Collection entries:
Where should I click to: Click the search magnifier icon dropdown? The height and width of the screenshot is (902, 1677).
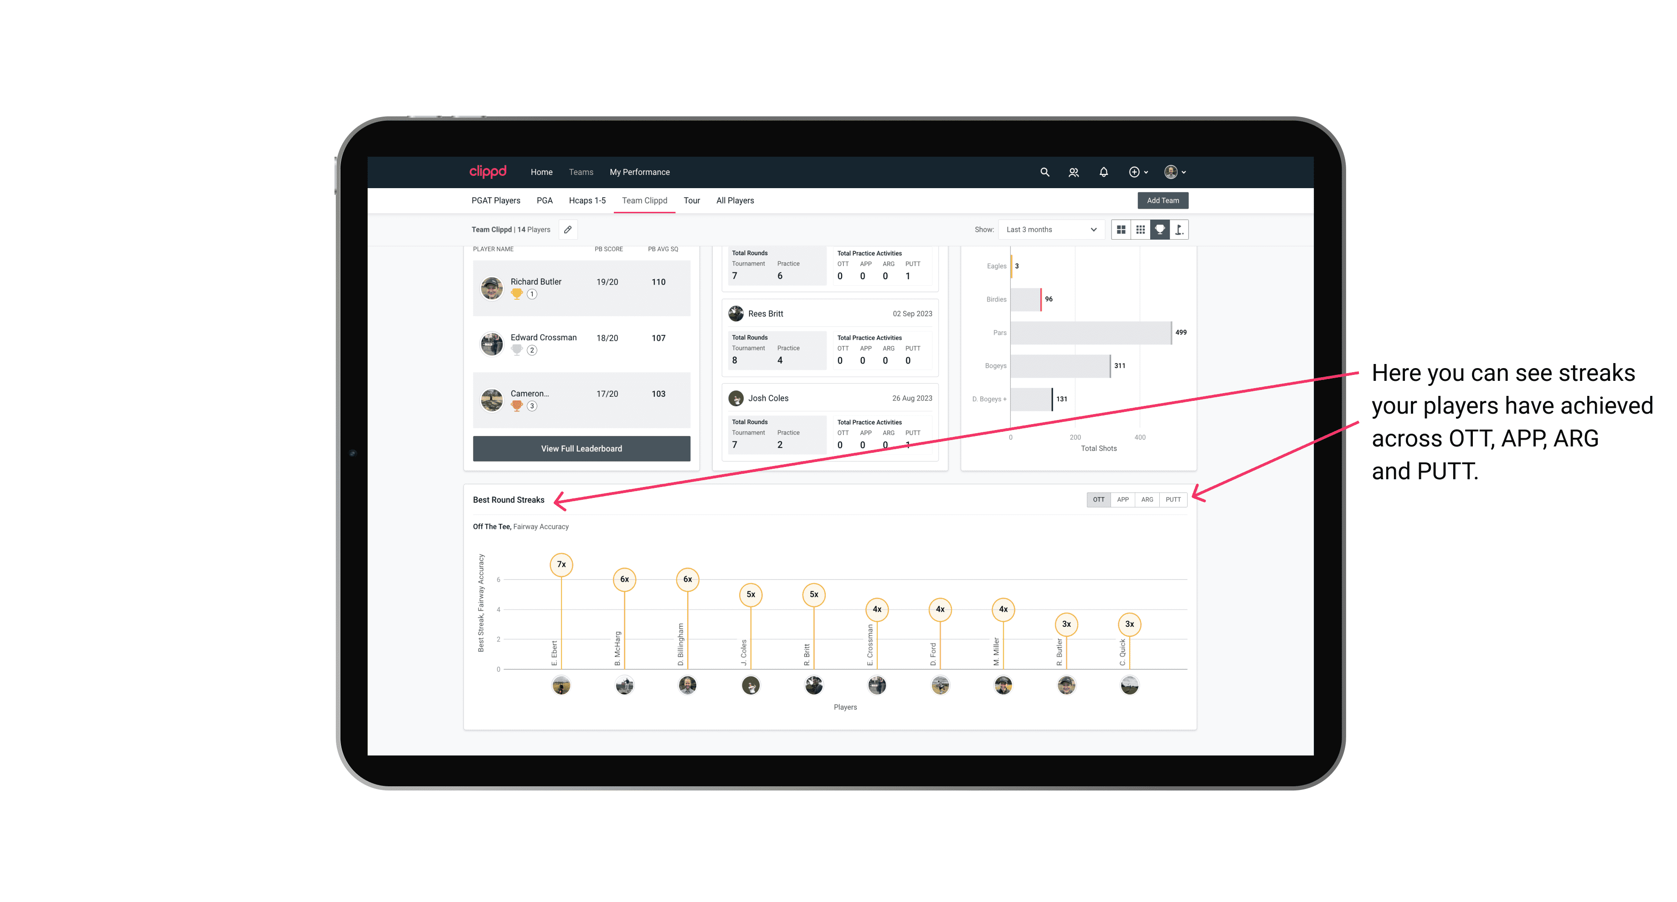tap(1044, 172)
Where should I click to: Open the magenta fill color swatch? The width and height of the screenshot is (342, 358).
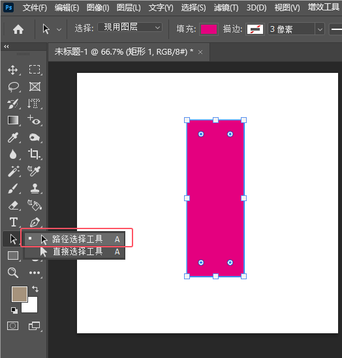(209, 29)

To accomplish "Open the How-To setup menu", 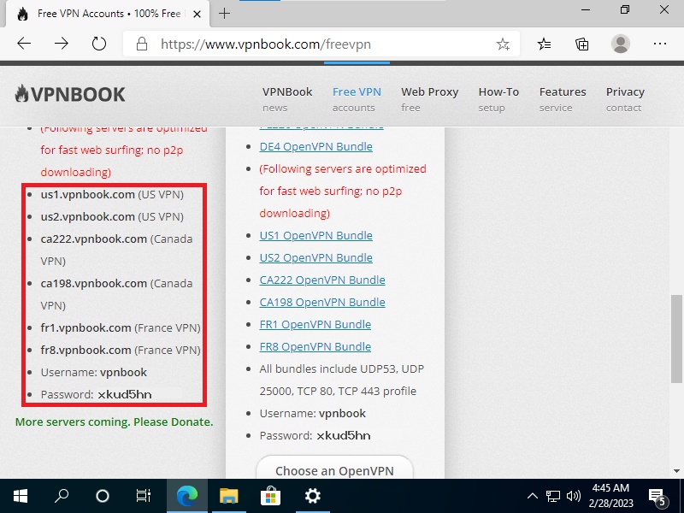I will (x=498, y=98).
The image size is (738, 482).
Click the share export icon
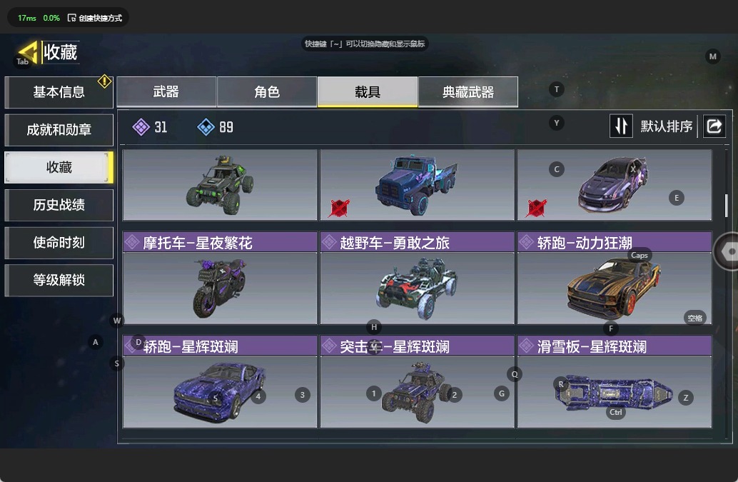(714, 126)
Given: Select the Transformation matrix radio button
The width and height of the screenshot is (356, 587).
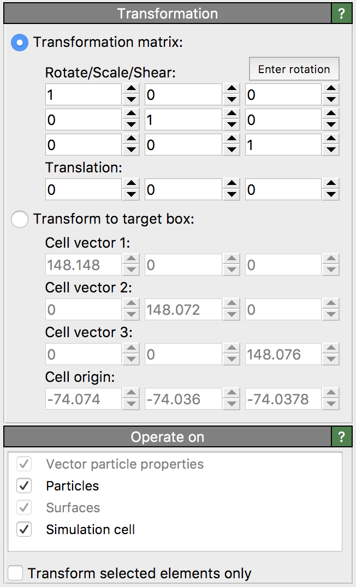Looking at the screenshot, I should 20,43.
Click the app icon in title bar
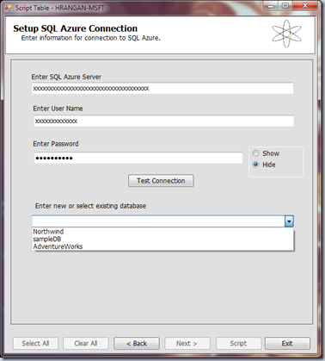The width and height of the screenshot is (325, 361). [x=9, y=8]
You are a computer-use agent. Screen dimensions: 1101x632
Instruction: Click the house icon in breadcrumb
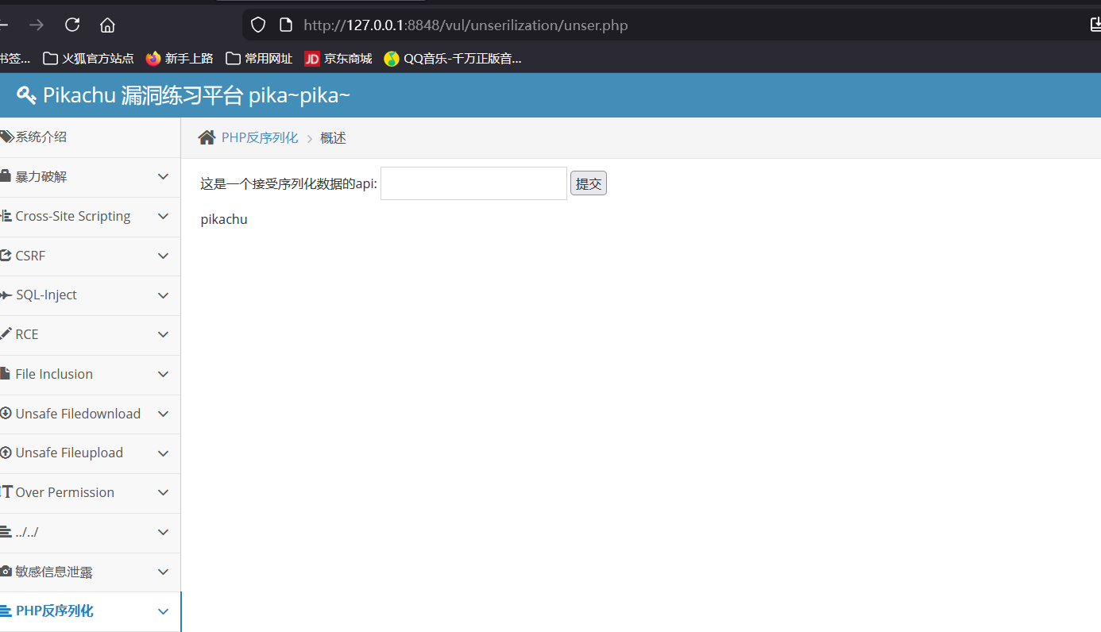coord(207,138)
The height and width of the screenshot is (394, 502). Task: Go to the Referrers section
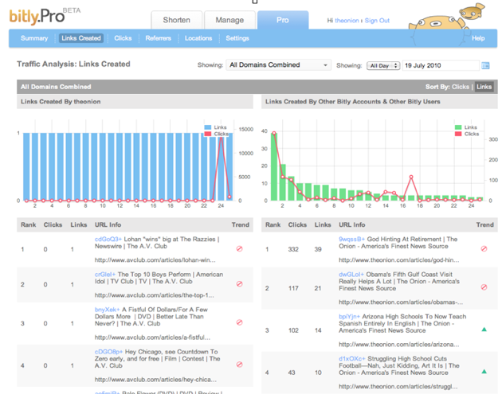pos(159,38)
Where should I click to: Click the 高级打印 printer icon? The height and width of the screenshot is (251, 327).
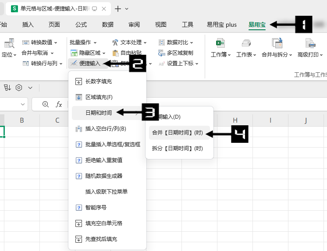(x=310, y=43)
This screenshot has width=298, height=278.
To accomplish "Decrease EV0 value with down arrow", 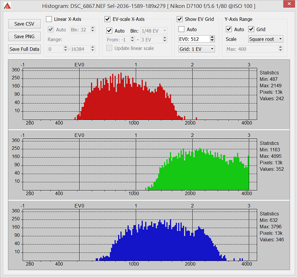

What you need to do: After locating the line with "Instruction: Click the", transcribe it and the rest of the data above exactly as written, without any picture.

Reply to the exercise:
Instruction: Click the house icon in breadcrumb
coord(207,138)
The height and width of the screenshot is (394, 502). Task: Go to the Referrers section
pos(159,38)
Where should I click to: Click the 高级打印 printer icon? The height and width of the screenshot is (251, 327).
(x=310, y=43)
This screenshot has width=298, height=278.
To accomplish "Decrease EV0 value with down arrow", 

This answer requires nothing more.